Are you excited to explore Apache StreamPipes but find yourself without any sensors to play with? Or maybe you're looking to validate StreamPipes for your use case and kick off a Proof of Concept (PoC) but the hardware is not yet available? No worries—the File Stream Adapter is here to save the day!

With the File Stream Adapter, you can upload a file containing sensor data in various formats (JSON, CSV, XML) and replay this data, giving you a hands-on way to dive into StreamPipes. It's not meant for production use, but it's perfect for experimenting with StreamPipes using your own data.

This blog post will take you on a exciting journey through configuring the File Stream Adapter and using it to simulate sensor data streams.

info

The adapter supports any type of data as long as it contains a valid timestamp in the form of a Unix timestamp in milliseconds.

Adapter Configuration

Let's break down the configuration options for the File Stream Adapter:

Adapter Configuration

Configuration Options Explained

  1. File: Choose an existing file or upload a new one.
  2. Overwrite file time: If checked, the current time at which the event is triggered is used for the timestamp of the event, regardless of the timestamp value in the file.
  3. Replay Once: Decide if the file should be replayed once or continuously until stopped.
    • Options: yes (file is replayed once), no (file is replayed continuously)
  4. Replay Speed: Set the frequency of events.
    • Options: Keep original time, Fastest (Ignore original time), Speed Up Factor
  5. Format: Choose the format to parse the events.
    • Options: JSON, CSV, XML, Image (experimental feature)

Use Case: Create a Sensor Simulator

Let's create a simulation data stream using your own sensor data.

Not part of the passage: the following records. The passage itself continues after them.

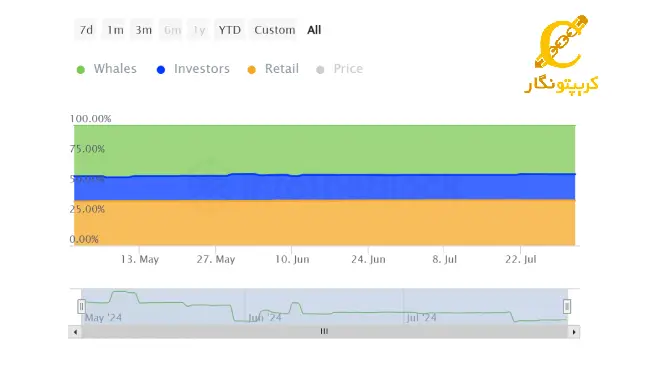
Task: Click the blue Investors legend dot
Action: 161,70
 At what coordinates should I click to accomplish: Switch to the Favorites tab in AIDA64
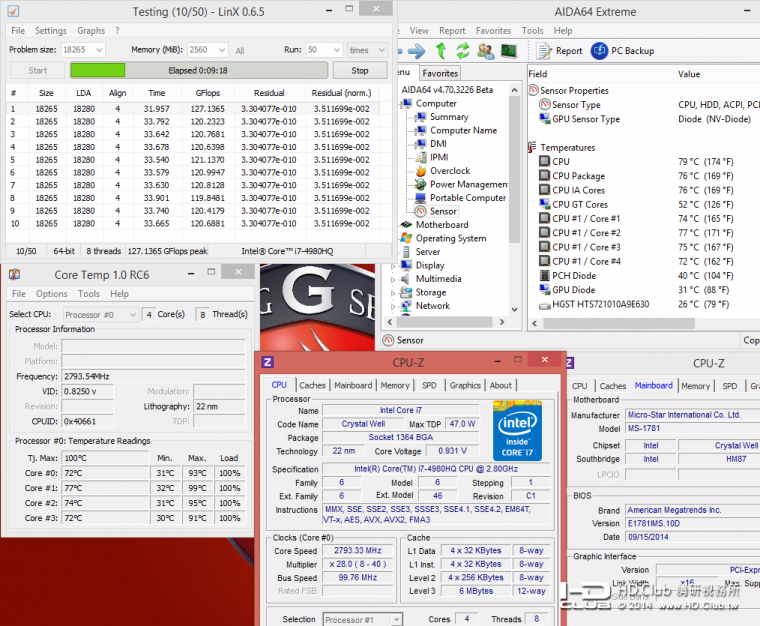[440, 73]
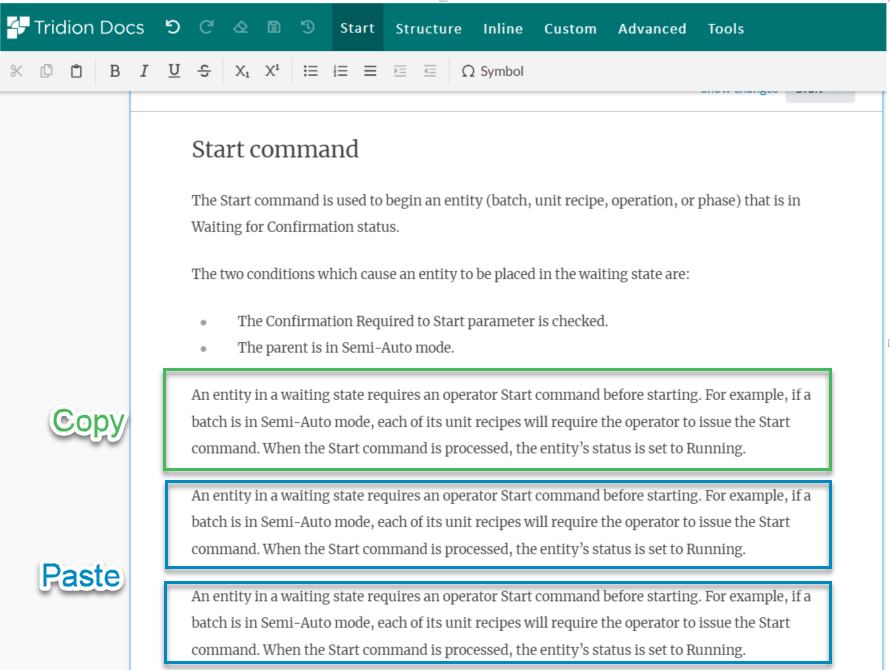The height and width of the screenshot is (670, 890).
Task: Toggle bold formatting
Action: tap(114, 71)
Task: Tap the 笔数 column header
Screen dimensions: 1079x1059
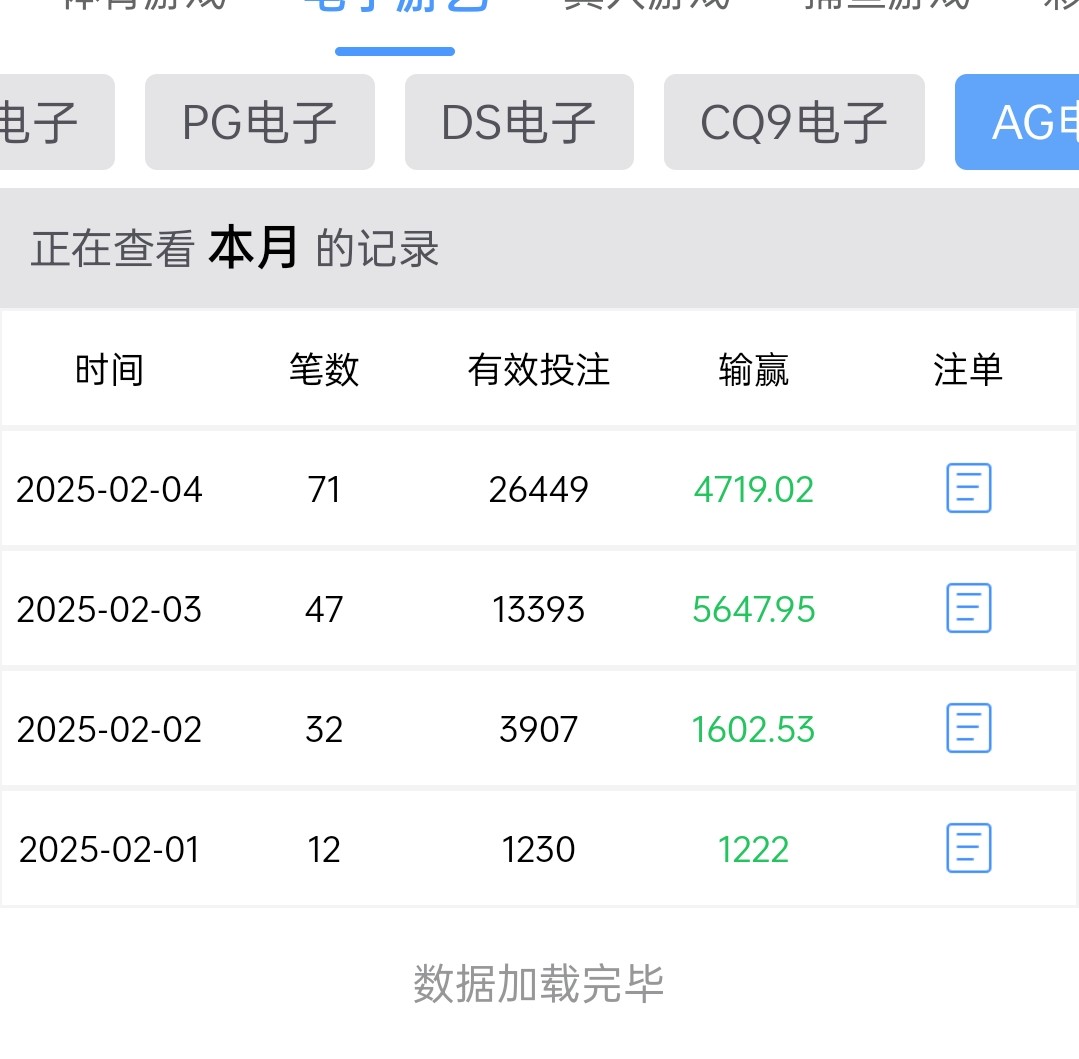Action: click(324, 370)
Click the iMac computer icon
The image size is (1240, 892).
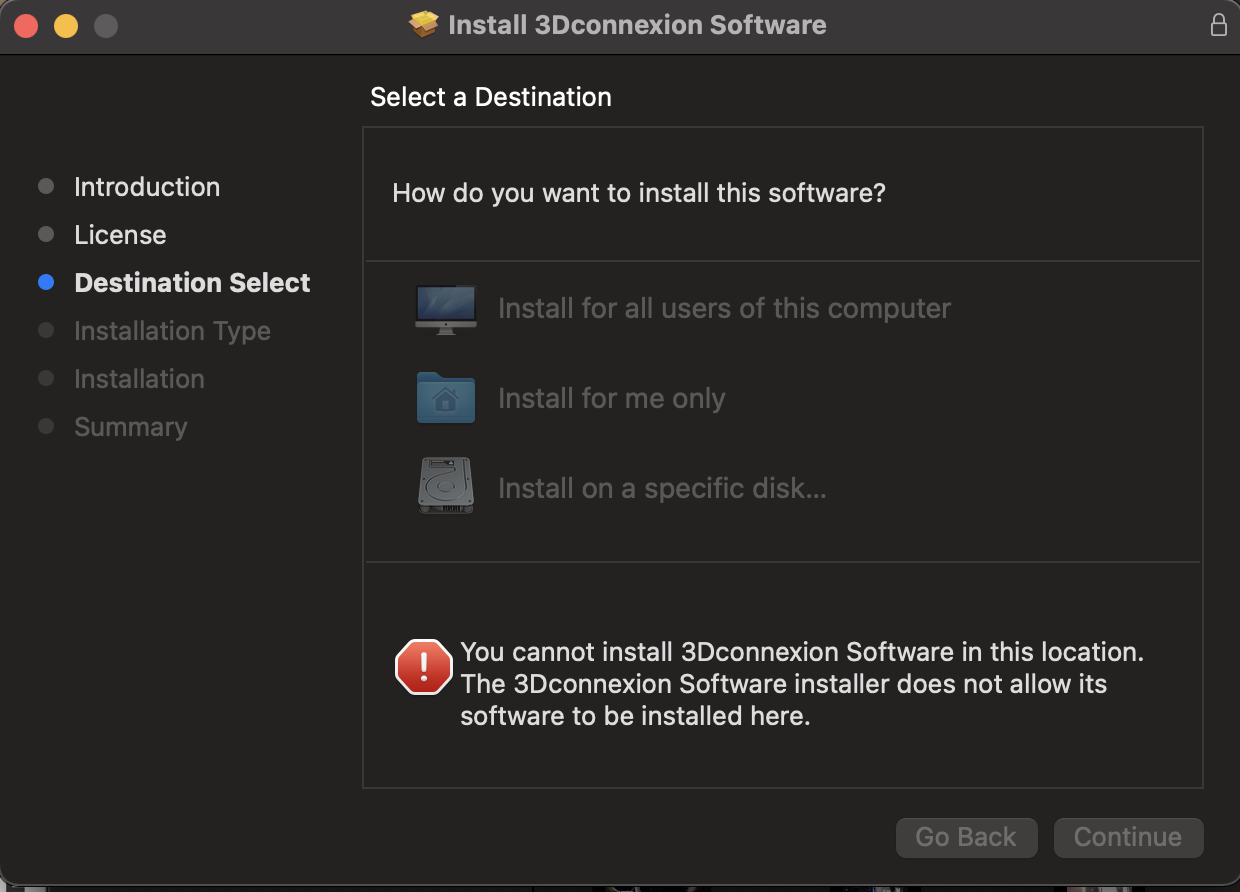445,309
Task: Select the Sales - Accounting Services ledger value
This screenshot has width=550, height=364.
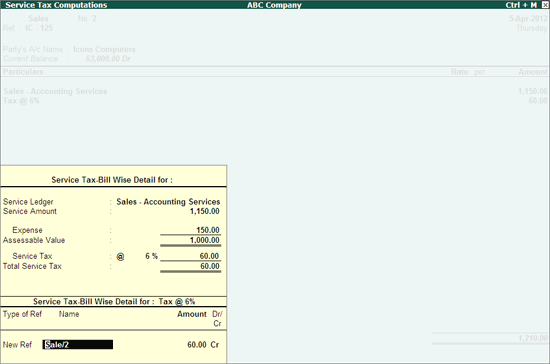Action: pos(168,202)
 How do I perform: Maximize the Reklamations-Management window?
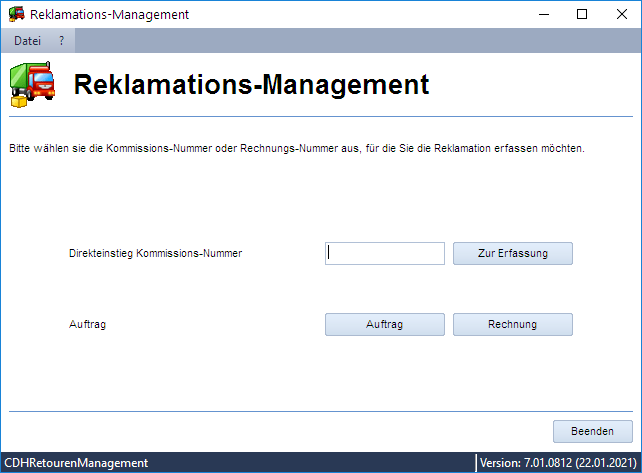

First, store the sample CSV data in a local file.

timestamp,density,mass_flow,sensorId,sensor_fault_flags,temperature,volume_flow
1719897720887,41.82,6.306,flowrate01,false,41.9,3.365
1719897721952,45.09,9.659,flowrate01,false,43.2,4.103
1719897722958,42.84,9.532,flowrate01,true,42.6,3.110
1719897723964,49.58,1.929,flowrate01,true,40.3,3.4684
1719897724970,41.83,4.173,flowrate01,false,40.7,0.246
1719897725975,48.11,10.90,flowrate01,false,46.4,5.275

To set up the adapter, follow these steps:

  1. Open StreamPipes Connect.
  2. Click on + New Adapter.
  3. Select the File Stream Adapter.
  4. Enter the following configuration:
    • File: Upload your sample data file.
    • Overwrite file time: Check this box to use the current timestamp instead of the original time of the event in the file.
    • Replay Once: Choose no to create an ongoing data stream.
    • Replay Speed: Select Keep original time to maintain the original event frequency.
    • Format: Pick CSV, set the delimiter as , and check the Header box.
  5. Click Next once you've added the correct configuration.
  6. Configure the event schema by editing the timestamp field and selecting Mark as timestamp. Save your changes.
  7. You can add additional meta information to the event schema, but it's not required for this tutorial. Click Next when done.
  8. Enter an Adapter Name.
  9. Check the Persist events box to store the data in the StreamPipes data store.
  10. Click Start Adapter.

Once configured, you should see the following preview:

Adapter Preview

Use Case: Persist CSV File to Data Lake

Now, let's store the entire content of the file in the data lake. Once stored, you can analyze it with the Data Explorer. Here’s how to configure the adapter:

  • Overwrite file time: Leave this unchecked to retain the original timestamps.
  • Replay Once: Choose yes to read the file only once.
  • Replay Speed: Select Fastest (Ignore original time) to write data as fast as possible.
info

Ensure the Persist events checkbox is selected to save the data to the data lake during the Start Adapter configuration.

Conclusion

In this tutorial, we've explored how to use the File Stream Adapter in Apache StreamPipes to create a simulation data stream and persist CSV data into a data lake. This adapter lets you experiment with StreamPipes' capabilities and explore its functionality using your own data. Happy streaming!